The Paradigm of IT

I finally realized that Netflix got season 2 of The IT Crowd added; now I can say that I’ve finally seen the series in its entirety.

Before I continue, watch this clip:

(In case it doesn’t load properly, here’s the link: http://youtu.be/YhPejfTQfEA)

That is the very first we see of Roy and Moss, the two geek protagonists from the series.  The key portion of that clip is the end where they describe the plight of IT: their help is demanded urgently, and the moment their skills are no longer needed they are shoved back into their dank basement.

Some of the real comedic gems are those that highlight situations that truly exist, albeit exaggerated to some degree.  The IT Crowd is a shining example of this.

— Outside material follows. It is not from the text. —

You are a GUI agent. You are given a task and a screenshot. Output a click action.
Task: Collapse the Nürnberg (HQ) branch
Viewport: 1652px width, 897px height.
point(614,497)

I worked in the IT department of an accounting firm throughout the tax season one year; they brought me on during the busiest months to help reduce the demands on the sole administrator they normally had on staff.  I was amazed at how someone could be so respected and degraded at the same time…I didn’t think it was possible.  I was both an essential part of their operation and yet little more than a utility to them.  In essence the accountants saw me as little more than a skilled janitor.

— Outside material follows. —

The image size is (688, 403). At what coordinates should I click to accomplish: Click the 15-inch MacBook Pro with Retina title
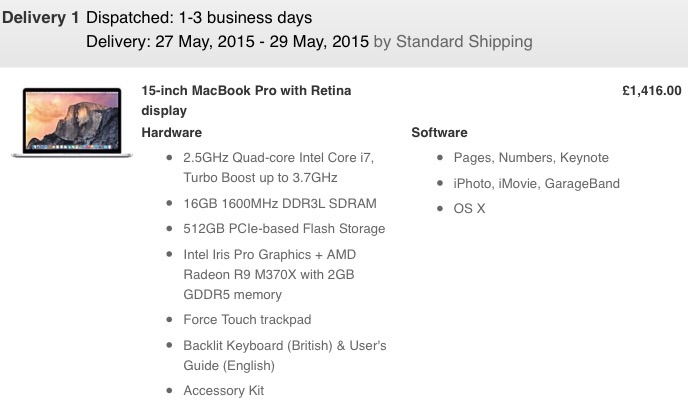click(x=246, y=101)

Of course the clip you watched above highlighted something that I believe is a major part of the problem in these situations.  There is a severe communication barrier between those who require IT support and those who provide it, and it is fostered in large part by the ego of the geeks.  As a geek I will be first to say that I am an egotistical person, and it is compounded when it comes to the subject matter that I know best…which happens to be what these people are asking me about.  In an effort to show value and worth, we tend to do one of two things:

  1. Act like Roy and make light of the problem that was severe enough to this person who is (hopefully) an otherwise intelligent and capable professional that they needed to take the time to ask for help; doing something like mocking their ability to use a power switch.
  2. Talk in technical jargon that the other person will certainly not understand so that we appear to be far more knowledgeable than they are, thereby distancing that person from us socially.

Obviously these behaviors have become the stereotypes of the geek down in IT.  As with all stereotypes, they don’t apply to everyone….but they do apply to enough that it affects everyone to a degree.  It is exactly what is expected when someone calls for technical support.

Fortunately this kind of experience was rare when doing technical support over the phone.  The expectations there were rather different; generally when we answered people were relieved that I was a native English speaker and not a machine!  Granted, there certainly were situations in which people treated me simply as an automaton, expected to simply fix the problem so they could move on….and to be frank that was the letter of the job description.

The fact of the matter is, and what I wish that everyone on both sides of a support request can entirely understand, is that no two computer problems are exactly the same.  That’s the one thing I’ve learned in all the years spent fixing computers, building and maintaining office networks, taking support phone calls and chats for web sites, and programming enterprise-level hosting systems.  Even if the technical problem itself is identical to a previous one, there’s always another person on the other end of the line with a different question who needs it explained in a different way (or not at all!)  

One differing variable can alter the entire experience….and knowing how to deal with that type of situation while keeping the servers running; well, that’s what IT is all about!